Shura Taft is an English-born Australian television and radio presenter, based in Melbourne.

Television roles
Shura was the co-host of the children's television show Kids' WB from 2006 until 2011 on the Nine Network. He also hosted the children's game show Pyramid from 2009 to 2012.

Taft has also presented stories for the travel series Postcards and he was also a radio presenter on Nova 100. He was a contestant on Celebrity Singing Bee in 2008 and also played in the 2010 EJ Whitten Legends Game for Victoria, wearing number 9.

In 2011, Shura became the male host of the music show Eclipse Music TV on Go! and in 2012, the host of The Supercoach Show on Fox Footy.

In 2013, he was the host of the sixth season of the Australian version of The Mole. He also filled in for Larry Emdur once on The Morning Show later in the year.

In 2014, Taft joined Weekend Breakfast on the Hit Network as anchor and Triple M Melbourne as a casual radio presenter.

In 2017, Taft joined the Seven Network for their coverage of the Australian Open in Melbourne.
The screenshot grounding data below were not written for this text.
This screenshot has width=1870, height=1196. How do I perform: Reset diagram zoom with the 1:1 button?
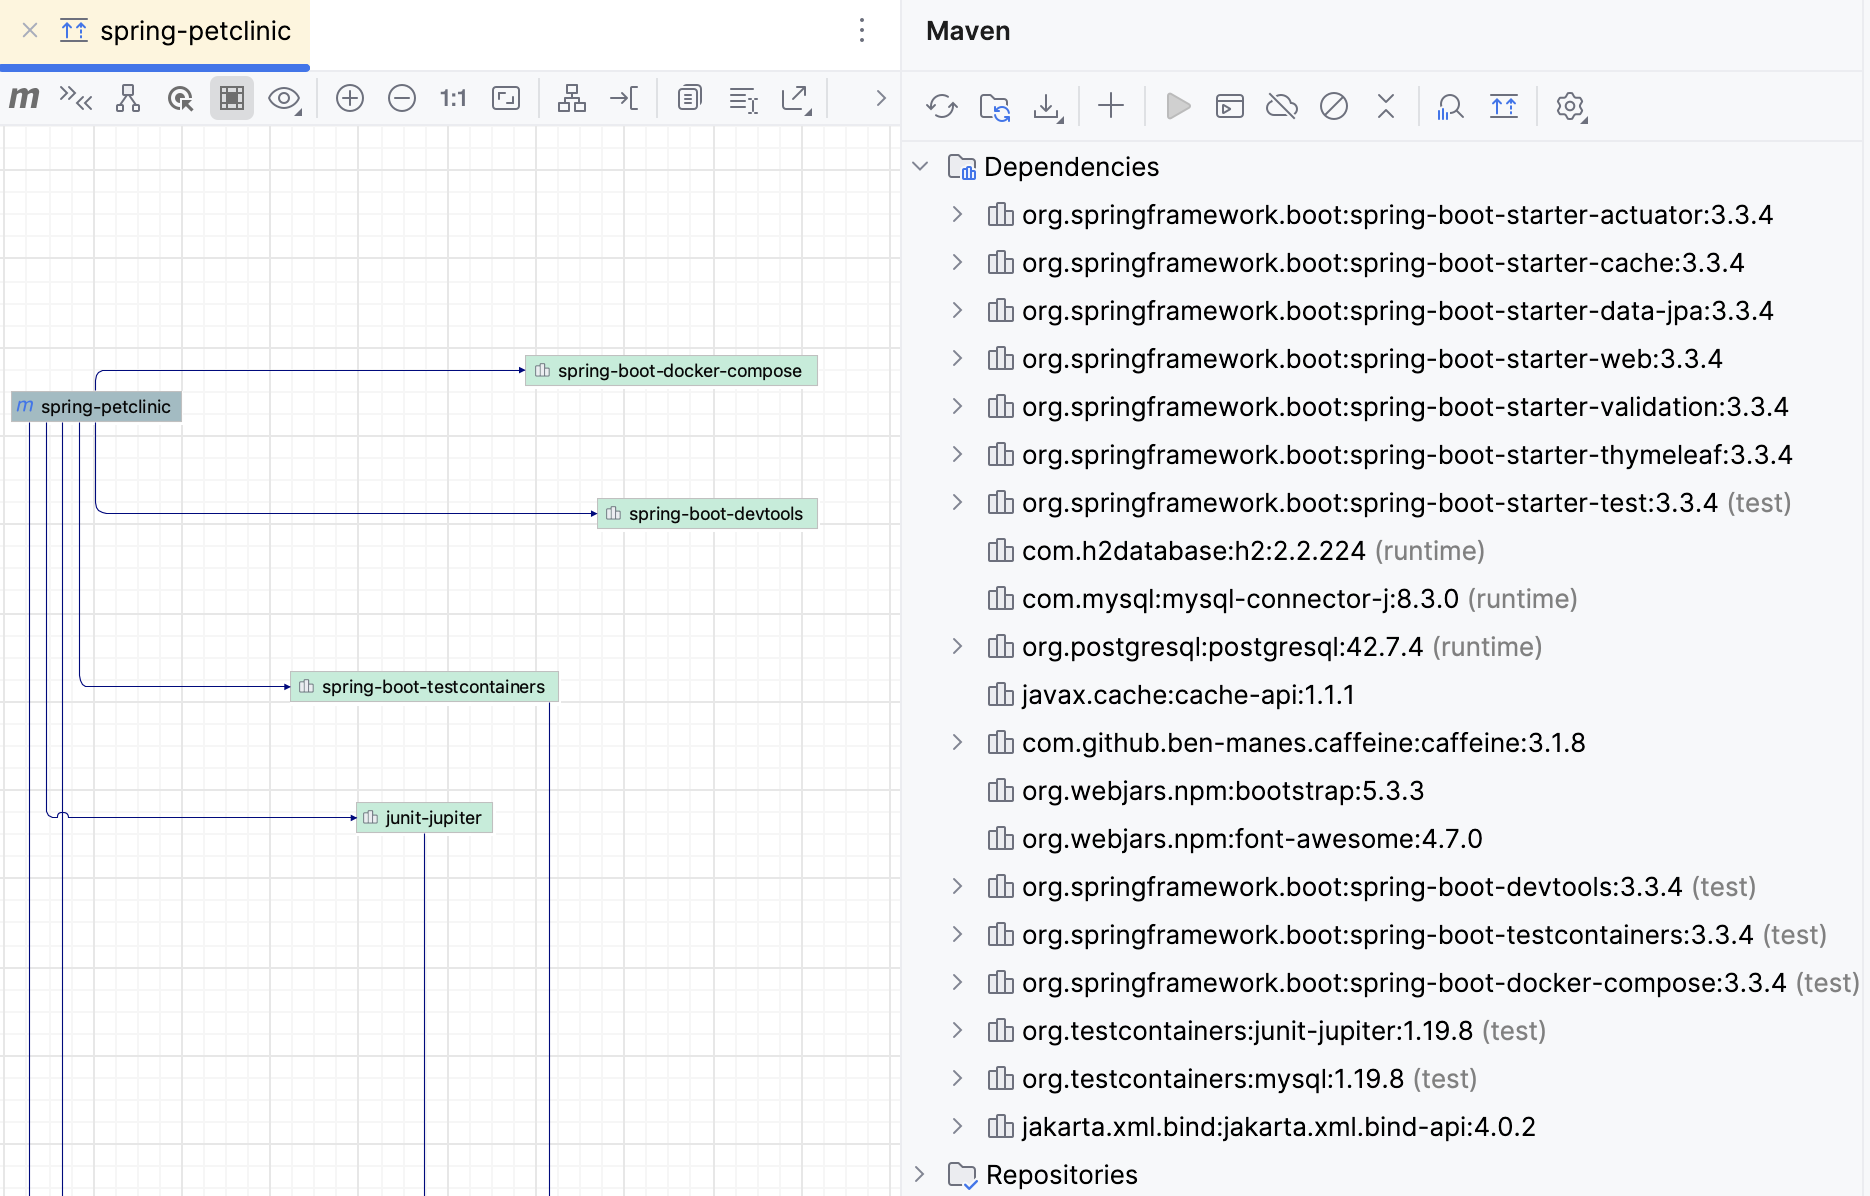click(x=453, y=98)
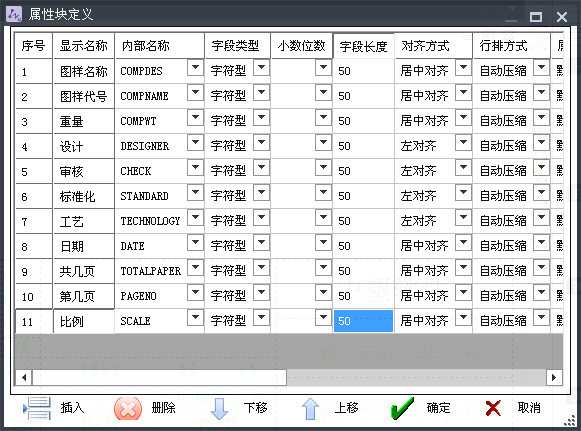The height and width of the screenshot is (431, 581).
Task: Click the red X 取消 icon
Action: (493, 408)
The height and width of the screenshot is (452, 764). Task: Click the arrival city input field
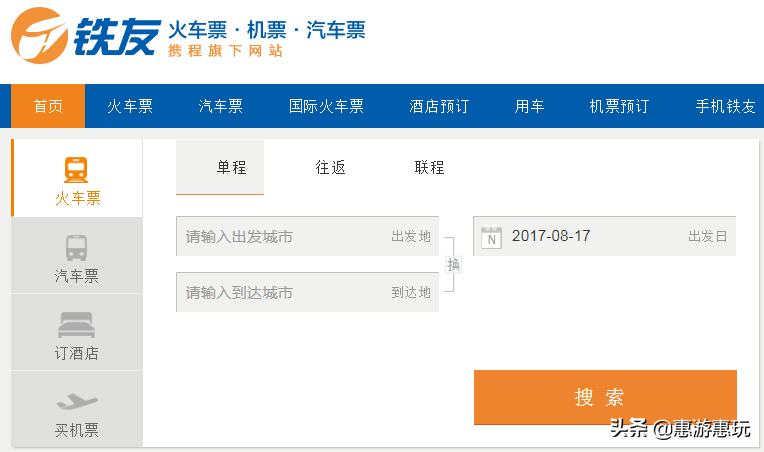click(x=285, y=293)
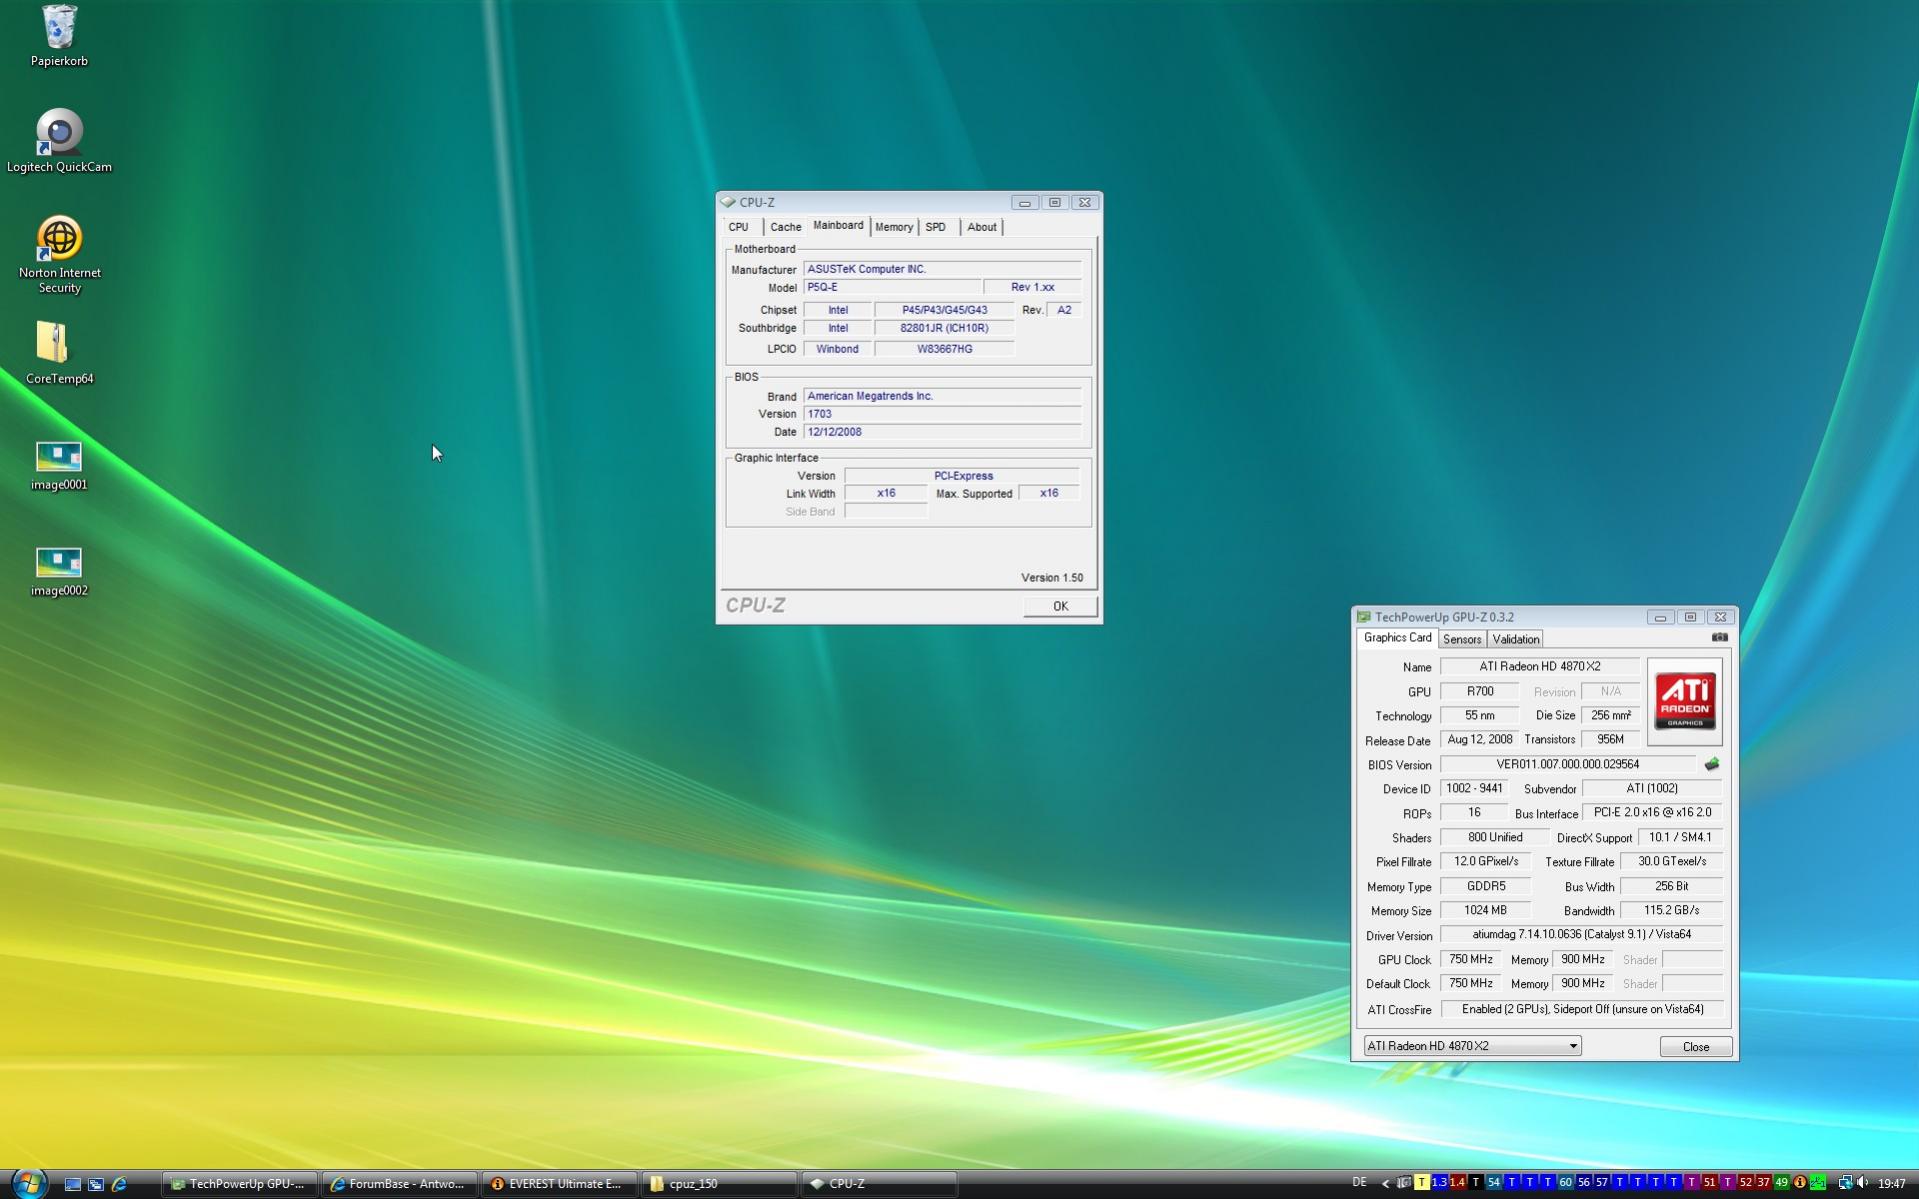Launch Norton Internet Security from the desktop
The height and width of the screenshot is (1199, 1919).
click(59, 239)
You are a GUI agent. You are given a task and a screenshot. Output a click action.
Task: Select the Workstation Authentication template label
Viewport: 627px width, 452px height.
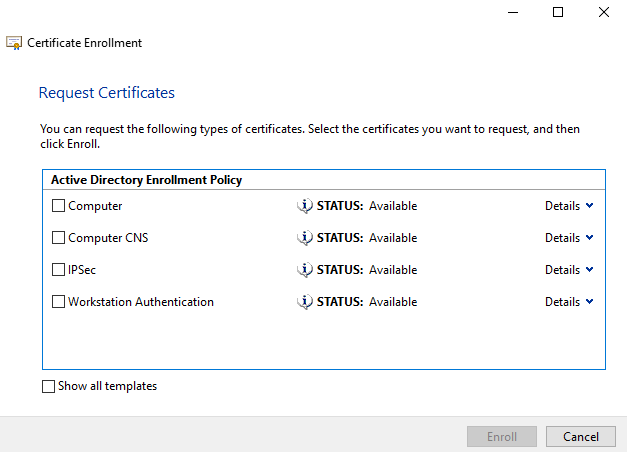141,302
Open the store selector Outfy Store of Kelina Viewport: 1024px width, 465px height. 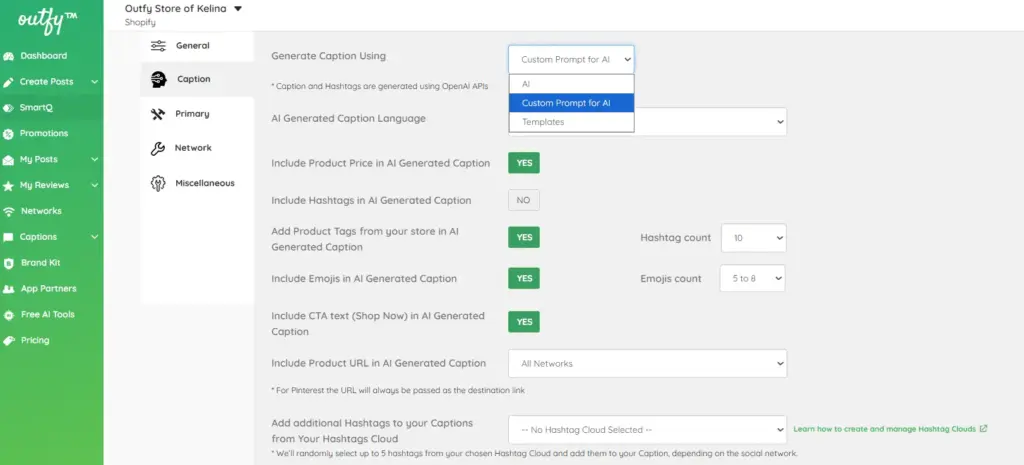click(183, 9)
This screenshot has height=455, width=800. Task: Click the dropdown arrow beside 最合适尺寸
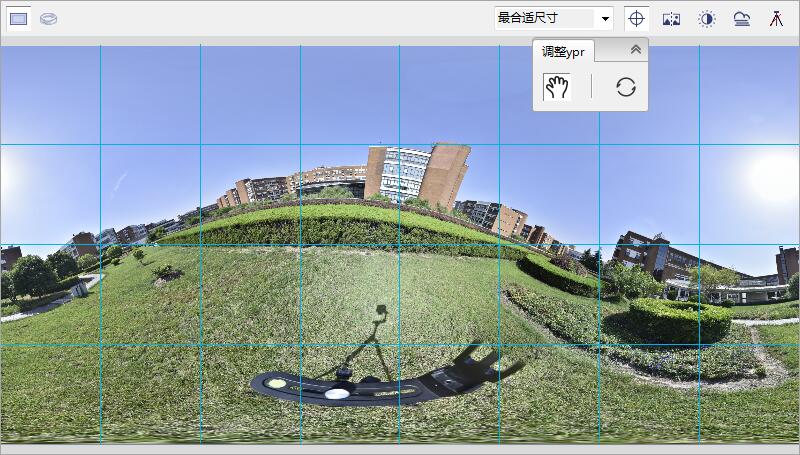605,19
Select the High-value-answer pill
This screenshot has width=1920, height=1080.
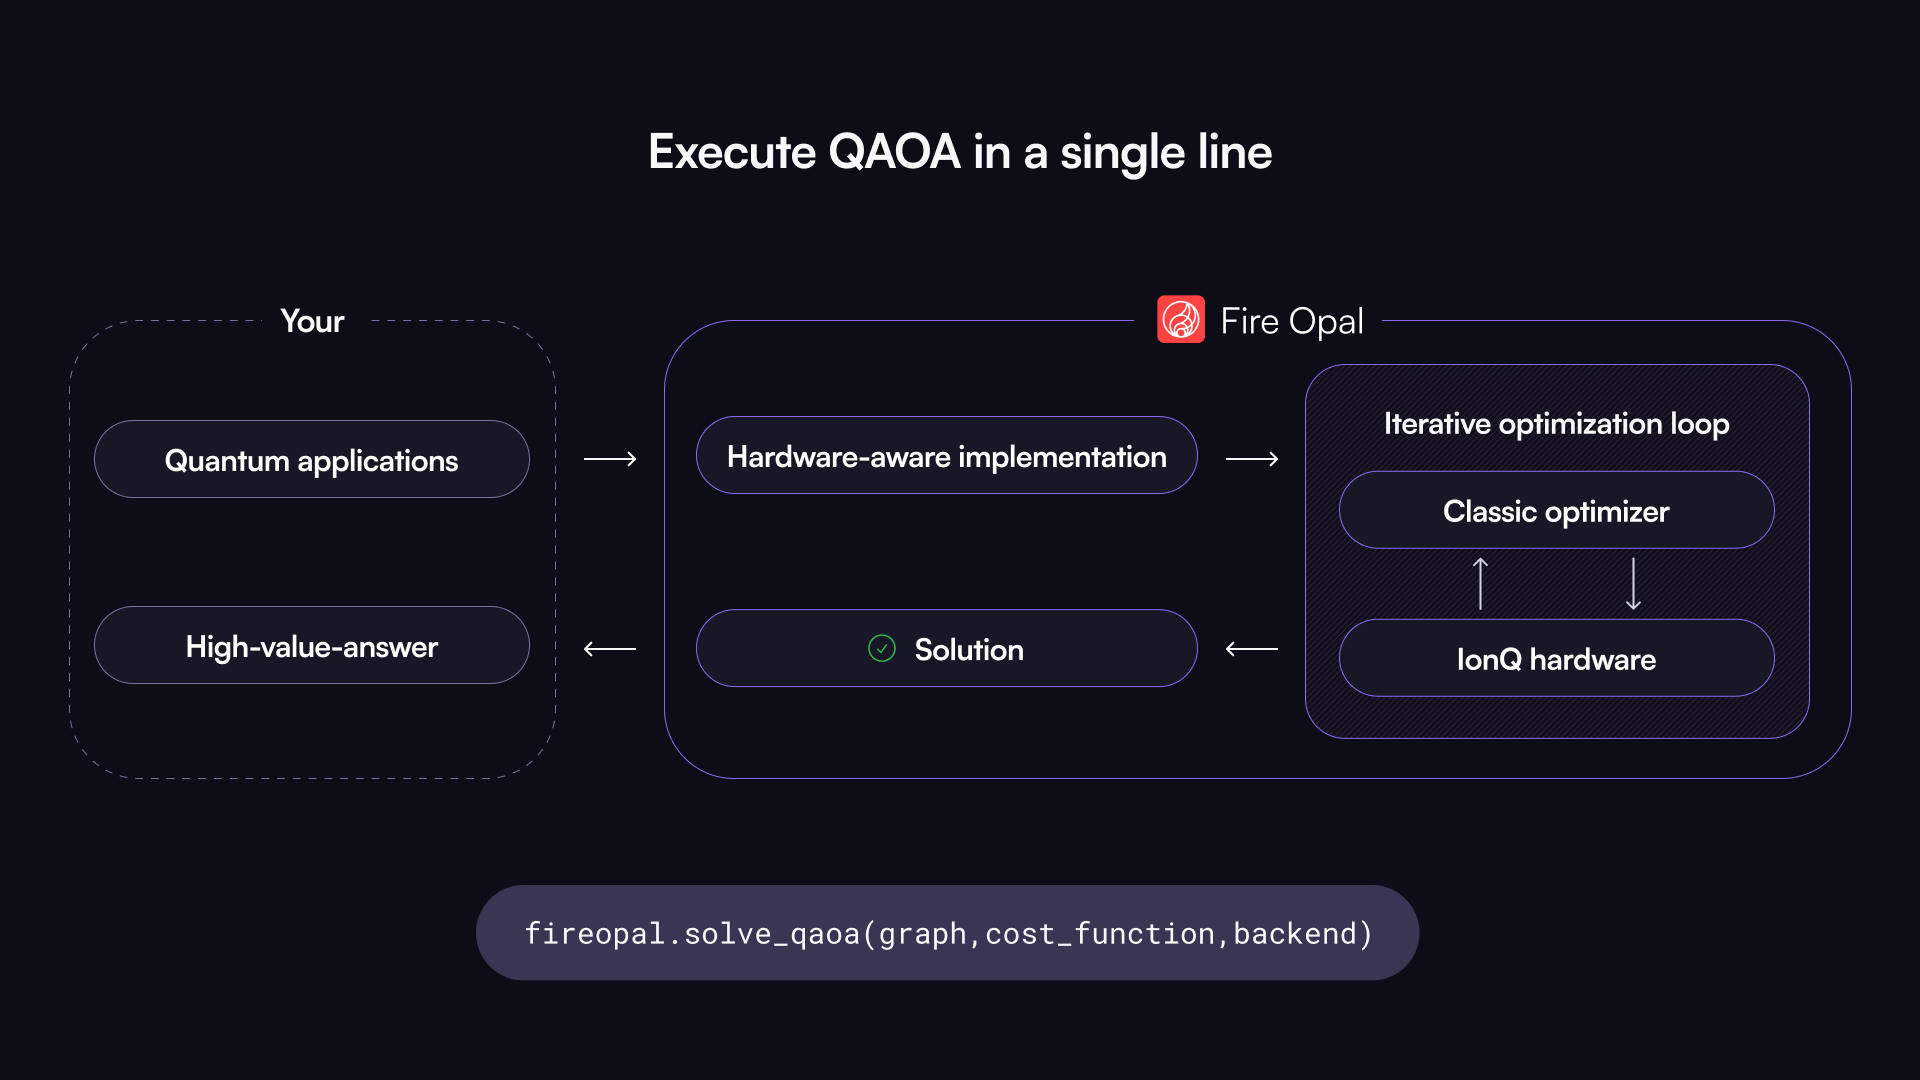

He regularly appeared in the crowd to interview spectators in between matches and helped to build atmosphere just prior to the players entering the stadium.

Miscellaneous
Taft supports the Hawthorn Football Club, and has played amateur football for Collegians in the Victorian Amateur Football Association, winning premier division premierships with the club in 2011 and 2012.

References

External links 
 
 

1982 births
Australian game show hosts
Australian radio personalities
English emigrants to Australia
Collegians Football Club players
Living people
Australian rules footballers from Victoria (Australia)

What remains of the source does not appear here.